Nordic bank DNB has partnered with artificial intelligence firm Boost to help it better handle customer requests through its website.  

Building its virtual agent took about two months and the bot now handles more than 50% of DNB’s chat traffic, while increasing customer satisfaction scores. The bot, which has already interacted with over 1 million customers, allows DNB to provide customer service around the clock, while freeing up employees to focus on more impactful work.  

Those employees benefit from the Boost partnership in other ways too: DNB also built an internal tool to help its nearly 12,000 workers replace employee handbooks with a bot that can surface information and answer questions. That tool has over 5,000 daily users and accuracy rates of 80%.  

“This is just the start of our journey too,” DNB head of emerging technologies Jan Thomas Lerstein said in a press release.
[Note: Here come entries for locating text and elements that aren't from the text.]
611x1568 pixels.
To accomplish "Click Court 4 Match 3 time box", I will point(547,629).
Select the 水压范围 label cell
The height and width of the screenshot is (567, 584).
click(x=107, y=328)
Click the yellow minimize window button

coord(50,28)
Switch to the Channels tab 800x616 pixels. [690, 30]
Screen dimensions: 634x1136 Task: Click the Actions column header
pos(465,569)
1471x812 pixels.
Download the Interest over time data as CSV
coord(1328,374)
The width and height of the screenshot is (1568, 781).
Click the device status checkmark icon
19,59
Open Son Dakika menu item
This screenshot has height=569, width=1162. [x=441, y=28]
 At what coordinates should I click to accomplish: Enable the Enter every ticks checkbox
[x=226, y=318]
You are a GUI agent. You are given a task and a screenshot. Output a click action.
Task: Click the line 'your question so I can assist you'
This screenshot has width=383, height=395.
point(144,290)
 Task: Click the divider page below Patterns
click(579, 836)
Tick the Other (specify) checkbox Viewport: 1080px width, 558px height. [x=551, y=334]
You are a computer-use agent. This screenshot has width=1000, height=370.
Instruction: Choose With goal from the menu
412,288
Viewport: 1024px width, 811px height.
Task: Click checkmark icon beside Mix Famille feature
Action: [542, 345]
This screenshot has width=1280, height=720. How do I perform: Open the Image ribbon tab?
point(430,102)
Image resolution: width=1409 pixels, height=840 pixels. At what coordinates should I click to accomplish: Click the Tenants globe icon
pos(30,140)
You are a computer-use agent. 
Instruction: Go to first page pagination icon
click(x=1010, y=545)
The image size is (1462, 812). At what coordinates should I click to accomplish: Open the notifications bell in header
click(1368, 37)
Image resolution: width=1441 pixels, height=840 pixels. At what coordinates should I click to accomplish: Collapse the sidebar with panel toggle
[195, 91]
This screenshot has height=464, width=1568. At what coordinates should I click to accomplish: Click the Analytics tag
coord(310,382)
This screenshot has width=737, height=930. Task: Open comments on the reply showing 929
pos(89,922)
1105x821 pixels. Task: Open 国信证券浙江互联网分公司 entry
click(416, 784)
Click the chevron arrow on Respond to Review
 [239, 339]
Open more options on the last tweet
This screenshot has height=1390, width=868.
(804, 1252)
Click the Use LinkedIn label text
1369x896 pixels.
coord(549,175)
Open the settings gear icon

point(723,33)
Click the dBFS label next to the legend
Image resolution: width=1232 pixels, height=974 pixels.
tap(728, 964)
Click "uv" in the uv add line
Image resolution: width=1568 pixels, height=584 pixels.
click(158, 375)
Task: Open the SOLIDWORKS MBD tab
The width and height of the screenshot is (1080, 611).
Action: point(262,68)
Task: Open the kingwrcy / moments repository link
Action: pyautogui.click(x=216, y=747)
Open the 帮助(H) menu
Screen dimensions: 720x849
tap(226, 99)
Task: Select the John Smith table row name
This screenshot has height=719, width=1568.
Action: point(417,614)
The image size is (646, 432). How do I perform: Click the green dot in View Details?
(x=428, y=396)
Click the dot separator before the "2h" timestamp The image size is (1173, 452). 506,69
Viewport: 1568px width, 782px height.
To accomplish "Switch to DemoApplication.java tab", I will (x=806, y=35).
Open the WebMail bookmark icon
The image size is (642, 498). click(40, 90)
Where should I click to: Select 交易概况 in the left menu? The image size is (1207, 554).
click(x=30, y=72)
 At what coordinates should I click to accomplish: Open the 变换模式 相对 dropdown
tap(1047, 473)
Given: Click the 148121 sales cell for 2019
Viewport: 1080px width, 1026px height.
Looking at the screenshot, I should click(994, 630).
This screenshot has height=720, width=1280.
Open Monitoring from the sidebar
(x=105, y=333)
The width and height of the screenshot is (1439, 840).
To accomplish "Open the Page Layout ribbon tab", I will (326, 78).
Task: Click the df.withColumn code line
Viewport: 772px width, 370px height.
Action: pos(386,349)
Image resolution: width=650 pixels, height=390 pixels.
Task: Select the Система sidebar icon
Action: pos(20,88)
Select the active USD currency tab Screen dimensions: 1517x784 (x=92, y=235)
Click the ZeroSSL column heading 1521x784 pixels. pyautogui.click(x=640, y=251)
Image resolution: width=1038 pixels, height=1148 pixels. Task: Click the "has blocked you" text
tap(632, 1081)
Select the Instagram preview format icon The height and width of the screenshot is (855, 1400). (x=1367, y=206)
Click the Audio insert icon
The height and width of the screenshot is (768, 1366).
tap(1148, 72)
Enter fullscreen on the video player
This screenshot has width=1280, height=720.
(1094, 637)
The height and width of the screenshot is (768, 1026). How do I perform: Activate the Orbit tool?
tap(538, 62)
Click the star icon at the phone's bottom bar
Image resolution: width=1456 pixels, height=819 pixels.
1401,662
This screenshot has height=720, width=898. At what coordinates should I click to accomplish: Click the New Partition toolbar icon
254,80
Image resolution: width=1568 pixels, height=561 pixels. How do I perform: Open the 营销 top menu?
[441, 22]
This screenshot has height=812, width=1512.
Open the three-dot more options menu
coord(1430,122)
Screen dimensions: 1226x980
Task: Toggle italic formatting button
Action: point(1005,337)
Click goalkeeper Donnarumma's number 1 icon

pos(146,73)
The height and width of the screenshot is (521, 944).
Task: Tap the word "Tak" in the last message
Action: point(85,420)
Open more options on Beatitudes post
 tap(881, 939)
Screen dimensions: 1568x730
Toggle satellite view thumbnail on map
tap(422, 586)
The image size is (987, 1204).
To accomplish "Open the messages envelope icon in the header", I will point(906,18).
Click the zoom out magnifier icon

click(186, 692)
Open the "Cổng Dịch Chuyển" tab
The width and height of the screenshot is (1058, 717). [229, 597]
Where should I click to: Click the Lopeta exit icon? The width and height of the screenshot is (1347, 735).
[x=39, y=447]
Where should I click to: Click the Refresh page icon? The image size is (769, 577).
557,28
The firm is interested in integrating voice APIs and additional personalization, he added: “In improving efficiency, the sky’s the limit.”

There’s a slew of tech firms that financial institutions can partner with: Truist uses Amazon Lex, Wells Fargo leans on Google Cloud, WestPac, JPMorgan Chase, Standard Chartered, and TD have tapped Kasisto, US Bank, Ally, and Santander rely on Personetics, and BNP Paribas and Deutsche Bank use Glia (an Insight Partners’ portfolio company).  

10/10

American Express is acquiring fintech Nipendo in its quest to create the “Venmo of B2B payments.” 

Business-to-business transactions have been stuck in the past: Experts estimate that a stunning 40% of all B2B payments in the US are still made via check, making it a segment ripe for modernization.

American Express intends to acquire Israeli fintech firm Nipendo as it builds out its platform of tools to make B2B payments simpler and more efficient.  

Nipendo’s tools use artificial intelligence to allow businesses to add automation to finding suppliers, making orders, and digitizing and managing invoices (including flagging discrepancies). Businesses will be able to use Amex’s platform to reduce the time and expense of payment processes that were previously paper-based.  

Because American Express already has relationships with both buyers and suppliers, it’s well-placed to dominate the space and create a “Venmo of B2B payments within the Amex platform,” an exec told American Banker. The firm has been building its B2B ecosystem through partnerships for some time: In 2019, it acquired acompay, and in 2022, it partnered with accounts receivable players BillTrust and Versapay

American Express and Nipendo declined to disclose the terms of the deal.